┌──
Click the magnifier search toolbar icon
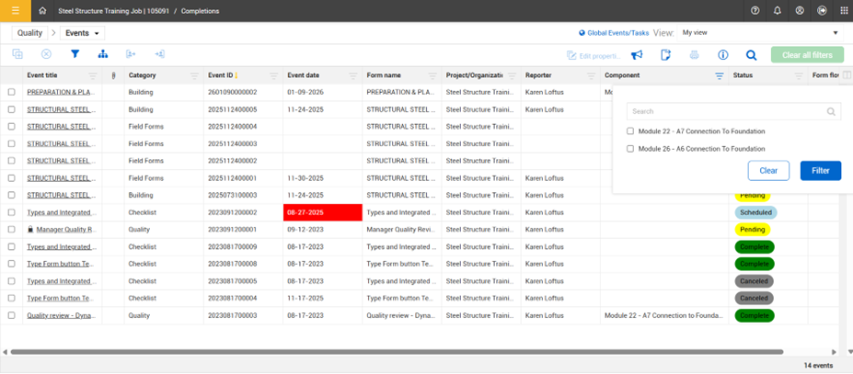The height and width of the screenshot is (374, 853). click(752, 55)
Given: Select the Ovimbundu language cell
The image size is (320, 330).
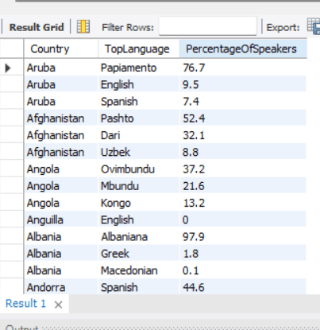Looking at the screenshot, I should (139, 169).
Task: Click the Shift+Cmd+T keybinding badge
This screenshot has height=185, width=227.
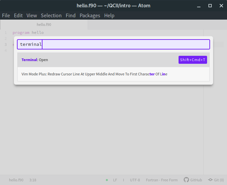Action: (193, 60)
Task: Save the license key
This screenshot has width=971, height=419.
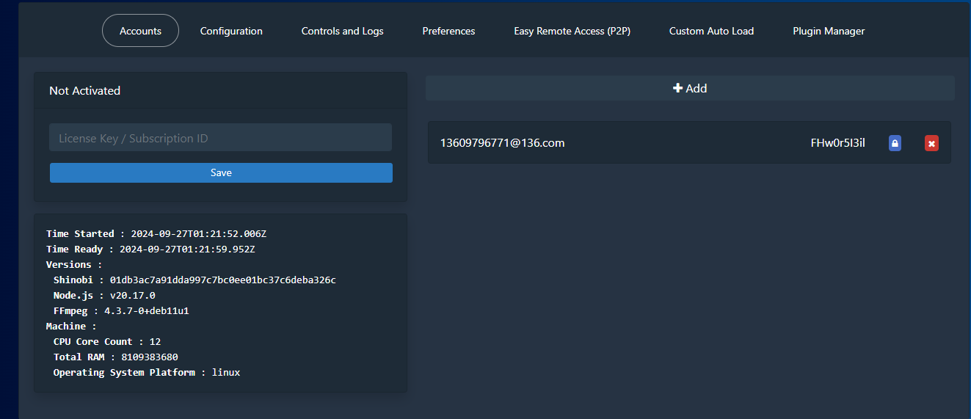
└──
INSTRUCTIONS FOR THE TASK: Make an exact printout of the listing above, omitting the images.

ANSWER SECTION:
Click the magnifier search toolbar icon
The height and width of the screenshot is (374, 853). click(752, 55)
Given: Select the Ovimbundu language cell
The image size is (320, 330).
Looking at the screenshot, I should (139, 169).
Task: Click the Shift+Cmd+T keybinding badge
This screenshot has height=185, width=227.
Action: (193, 60)
Task: Save the license key
This screenshot has width=971, height=419.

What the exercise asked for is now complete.